[Stored records]
-- Opening Marker --
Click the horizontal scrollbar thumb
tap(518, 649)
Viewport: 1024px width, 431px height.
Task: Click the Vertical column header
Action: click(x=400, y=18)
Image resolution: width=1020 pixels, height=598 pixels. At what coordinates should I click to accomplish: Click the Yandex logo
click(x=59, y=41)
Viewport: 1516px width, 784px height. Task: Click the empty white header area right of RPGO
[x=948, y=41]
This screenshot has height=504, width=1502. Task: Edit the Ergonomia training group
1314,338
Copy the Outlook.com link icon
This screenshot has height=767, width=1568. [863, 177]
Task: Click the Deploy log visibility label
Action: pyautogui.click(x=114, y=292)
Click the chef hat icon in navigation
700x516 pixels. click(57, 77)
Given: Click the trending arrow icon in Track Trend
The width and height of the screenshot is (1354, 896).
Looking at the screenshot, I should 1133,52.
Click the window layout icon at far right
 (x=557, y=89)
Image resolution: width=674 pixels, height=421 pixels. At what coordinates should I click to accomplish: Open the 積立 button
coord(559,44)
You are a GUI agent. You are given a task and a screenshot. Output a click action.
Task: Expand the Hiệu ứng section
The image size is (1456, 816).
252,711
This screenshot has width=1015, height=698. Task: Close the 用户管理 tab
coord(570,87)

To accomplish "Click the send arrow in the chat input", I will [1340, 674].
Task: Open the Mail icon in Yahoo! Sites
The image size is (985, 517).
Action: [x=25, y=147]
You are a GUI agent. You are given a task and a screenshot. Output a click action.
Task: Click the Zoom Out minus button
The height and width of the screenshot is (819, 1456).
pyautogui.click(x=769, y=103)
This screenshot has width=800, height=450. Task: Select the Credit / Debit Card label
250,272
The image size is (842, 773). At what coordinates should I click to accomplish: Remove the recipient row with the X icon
-- Closing Marker --
THE PROBLEM: Which lines of the records above contain the word "arrow"? Copy each of them.

YOUR SOLUTION:
Given: Click the trending arrow icon in Track Trend
To accomplish "Click the send arrow in the chat input", I will [1340, 674].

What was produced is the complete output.